EP3-5
「頼むよ!そこを何とか!!」
次の日クロエフはジャンに迫られていた。どうやら建国祭の中の競技で魔導船のレースがあるらしい。この競技は学園だけでなく、国中の者たちが参加できるため学園のAクラスでさえ、入賞したことのないという競技だった。しかしジャンはこの競技の優勝賞品がどうしても欲しいということでクロエフのところに頼み込みに来ているということだった。
「でもなあ、僕たちはほかに出る競技もあるし、第一その競技については初心者じゃないか。もっと他に詳しい人がいるんじゃないの?」
「いや、俺の知り合いの中で一番頭のいいシャオとクロエフに手伝ってもらうのが最善だと俺は思うんだ。操縦は俺がやるし、お前らは機体の設計を手伝ってくれるだけでいいんだ。」
「でも、使うのは風の魔法でしょ?僕もシャオも風の魔法は専門じゃないし大したことはできないと思うけど?」
「でも、理論を完ぺきに抑えてるお前らなら絶対に大丈夫だ!!頼む!!」
クロエフは困ったようにシャオのほうに目を向けるが、シャオの目がキラキラとして上の空になっている。これは自分が断ってもシャオ一人で受けるだろうと思ったクロエフはとりあえず受けておくことにした。

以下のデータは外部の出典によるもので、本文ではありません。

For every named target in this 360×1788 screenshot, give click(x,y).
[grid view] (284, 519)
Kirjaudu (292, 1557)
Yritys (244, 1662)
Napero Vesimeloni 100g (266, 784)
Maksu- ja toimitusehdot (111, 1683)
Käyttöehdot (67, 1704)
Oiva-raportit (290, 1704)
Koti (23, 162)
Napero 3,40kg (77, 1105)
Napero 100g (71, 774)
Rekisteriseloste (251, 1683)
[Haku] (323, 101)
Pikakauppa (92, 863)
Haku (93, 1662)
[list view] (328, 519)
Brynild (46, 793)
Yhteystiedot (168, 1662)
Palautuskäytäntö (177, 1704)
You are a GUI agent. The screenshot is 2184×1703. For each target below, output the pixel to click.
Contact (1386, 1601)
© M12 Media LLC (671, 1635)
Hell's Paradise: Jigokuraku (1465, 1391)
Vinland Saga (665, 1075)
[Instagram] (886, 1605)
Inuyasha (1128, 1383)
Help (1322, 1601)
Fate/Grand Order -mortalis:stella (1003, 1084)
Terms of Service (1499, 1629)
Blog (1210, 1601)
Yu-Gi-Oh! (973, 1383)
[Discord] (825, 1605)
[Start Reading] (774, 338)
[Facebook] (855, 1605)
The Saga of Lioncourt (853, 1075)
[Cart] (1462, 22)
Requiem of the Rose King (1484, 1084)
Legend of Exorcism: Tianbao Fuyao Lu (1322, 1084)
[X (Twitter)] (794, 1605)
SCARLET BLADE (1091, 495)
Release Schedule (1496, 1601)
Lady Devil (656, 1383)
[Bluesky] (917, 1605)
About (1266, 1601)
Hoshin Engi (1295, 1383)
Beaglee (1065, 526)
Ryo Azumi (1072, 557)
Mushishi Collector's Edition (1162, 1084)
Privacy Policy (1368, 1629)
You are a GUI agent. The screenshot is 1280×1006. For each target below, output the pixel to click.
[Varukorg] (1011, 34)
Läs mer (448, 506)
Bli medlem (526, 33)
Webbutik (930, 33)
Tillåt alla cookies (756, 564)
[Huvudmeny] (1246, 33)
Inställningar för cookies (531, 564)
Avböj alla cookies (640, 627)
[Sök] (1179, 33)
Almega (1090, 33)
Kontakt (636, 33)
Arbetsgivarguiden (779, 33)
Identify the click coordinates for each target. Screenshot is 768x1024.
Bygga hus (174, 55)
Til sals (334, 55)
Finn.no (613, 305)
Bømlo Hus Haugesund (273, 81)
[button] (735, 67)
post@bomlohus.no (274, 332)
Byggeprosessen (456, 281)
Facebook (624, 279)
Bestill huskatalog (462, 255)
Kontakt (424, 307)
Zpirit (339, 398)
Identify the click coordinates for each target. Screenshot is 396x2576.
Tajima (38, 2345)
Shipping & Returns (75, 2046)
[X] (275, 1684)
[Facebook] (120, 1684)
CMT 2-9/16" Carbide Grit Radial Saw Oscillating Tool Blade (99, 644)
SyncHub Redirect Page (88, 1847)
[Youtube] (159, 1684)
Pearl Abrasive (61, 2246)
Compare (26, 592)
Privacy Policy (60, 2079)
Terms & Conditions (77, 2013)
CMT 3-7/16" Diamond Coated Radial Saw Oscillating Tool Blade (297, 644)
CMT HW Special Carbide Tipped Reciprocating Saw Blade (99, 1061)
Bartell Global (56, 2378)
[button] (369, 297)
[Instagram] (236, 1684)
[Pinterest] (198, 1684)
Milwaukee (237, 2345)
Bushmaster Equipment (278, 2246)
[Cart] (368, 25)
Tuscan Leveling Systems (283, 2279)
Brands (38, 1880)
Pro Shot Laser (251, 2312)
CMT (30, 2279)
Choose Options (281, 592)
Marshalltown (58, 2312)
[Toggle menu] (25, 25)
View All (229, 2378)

「わかったよ。設計は僕とシャオで引き受ける。ただし、過度の期待はしないことシャオは知らないけど僕は魔導船の設計なんてしたことないんだから…。」
大喜びのジャンを置いてクロエフは内心ため息をつく。目当てのものを手に入れるために今は一つでも多くの情報を集めたいのでこれ以上の時間のロスは避けたいのだが、この件でまた睡眠時間が減ってしまうかもしれない。その日の放課後、クロエフたちはジャンの家に集合していた。
「じゃあ、俺たちが乗る魔導船について話をしようか。」
魔導船の動力はマナをため込んだ魔石というものを主に使うらしい。この魔石は魔物の心臓部分にあるらしく、市場でも買えるがレースの上位者たちは自分で用意するということもまれではないという。同種ならば大きいほどマナの保有量が多く、高位の魔物になるほどマナの密度が濃くなり出力が上がるらしい。
「優勝を狙うってことは魔石はすごくいいやつを使わないといけないってことだよね?」
「あぁ、だが、この時期はこのレースがあることもあって魔石の値段は高騰するし、そもそも上位の魔物の魔石なんて俺たちが買えるような額じゃ売られてない。…だから取りに行くのさ。白狼の森にな。」